Problem description
Copy each line from the entries that the word "first" appears in.

Material for the task
══════════════════════════════
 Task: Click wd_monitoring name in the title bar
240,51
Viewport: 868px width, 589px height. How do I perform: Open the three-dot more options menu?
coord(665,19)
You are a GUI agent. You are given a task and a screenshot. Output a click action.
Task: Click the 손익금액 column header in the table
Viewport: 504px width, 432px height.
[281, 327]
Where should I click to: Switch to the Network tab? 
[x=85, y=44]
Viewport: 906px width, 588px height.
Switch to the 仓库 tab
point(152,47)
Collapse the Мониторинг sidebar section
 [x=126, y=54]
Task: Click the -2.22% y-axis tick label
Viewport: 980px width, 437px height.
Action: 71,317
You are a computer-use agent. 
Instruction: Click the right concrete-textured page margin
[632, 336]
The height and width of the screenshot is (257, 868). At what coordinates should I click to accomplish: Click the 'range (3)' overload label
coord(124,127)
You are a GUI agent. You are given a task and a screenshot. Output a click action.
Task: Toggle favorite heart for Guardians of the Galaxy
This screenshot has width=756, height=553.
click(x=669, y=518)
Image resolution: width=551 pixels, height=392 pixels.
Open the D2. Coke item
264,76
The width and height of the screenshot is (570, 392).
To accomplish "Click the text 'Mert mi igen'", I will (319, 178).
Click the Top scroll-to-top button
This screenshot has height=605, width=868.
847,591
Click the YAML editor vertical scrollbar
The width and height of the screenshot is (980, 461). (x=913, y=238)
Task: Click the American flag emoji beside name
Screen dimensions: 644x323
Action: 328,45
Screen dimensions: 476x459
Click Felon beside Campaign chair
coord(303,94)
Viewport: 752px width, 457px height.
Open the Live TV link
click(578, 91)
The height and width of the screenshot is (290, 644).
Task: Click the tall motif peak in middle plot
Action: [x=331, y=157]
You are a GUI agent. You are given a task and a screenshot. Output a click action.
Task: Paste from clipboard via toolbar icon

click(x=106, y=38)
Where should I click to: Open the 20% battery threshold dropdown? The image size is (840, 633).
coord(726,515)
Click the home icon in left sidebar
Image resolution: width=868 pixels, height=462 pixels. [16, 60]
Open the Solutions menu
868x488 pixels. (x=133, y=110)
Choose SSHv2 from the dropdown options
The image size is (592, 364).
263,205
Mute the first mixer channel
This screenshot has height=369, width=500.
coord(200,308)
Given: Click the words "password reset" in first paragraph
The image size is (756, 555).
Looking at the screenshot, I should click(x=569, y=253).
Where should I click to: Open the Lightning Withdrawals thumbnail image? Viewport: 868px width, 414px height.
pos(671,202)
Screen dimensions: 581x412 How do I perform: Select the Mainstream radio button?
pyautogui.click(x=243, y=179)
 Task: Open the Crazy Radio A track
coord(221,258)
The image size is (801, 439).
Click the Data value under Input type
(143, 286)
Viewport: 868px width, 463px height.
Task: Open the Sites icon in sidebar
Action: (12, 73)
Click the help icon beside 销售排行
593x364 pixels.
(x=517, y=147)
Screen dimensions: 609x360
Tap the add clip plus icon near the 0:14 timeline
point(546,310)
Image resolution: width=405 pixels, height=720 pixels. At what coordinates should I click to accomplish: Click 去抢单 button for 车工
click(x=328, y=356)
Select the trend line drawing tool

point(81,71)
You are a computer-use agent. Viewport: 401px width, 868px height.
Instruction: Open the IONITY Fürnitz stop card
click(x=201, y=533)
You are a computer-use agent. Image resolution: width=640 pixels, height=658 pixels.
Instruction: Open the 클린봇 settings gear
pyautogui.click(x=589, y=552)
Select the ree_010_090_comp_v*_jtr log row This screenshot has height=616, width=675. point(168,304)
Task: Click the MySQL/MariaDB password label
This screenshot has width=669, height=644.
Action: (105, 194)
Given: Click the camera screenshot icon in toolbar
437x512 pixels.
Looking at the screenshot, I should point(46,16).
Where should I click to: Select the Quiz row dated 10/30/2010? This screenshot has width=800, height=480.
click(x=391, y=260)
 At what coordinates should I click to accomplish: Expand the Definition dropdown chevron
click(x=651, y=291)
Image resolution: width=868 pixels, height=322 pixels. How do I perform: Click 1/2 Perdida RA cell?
══════════════════════════════
Response for this exercise
Mute the first mixer channel
Given: Click the words "password reset" in first paragraph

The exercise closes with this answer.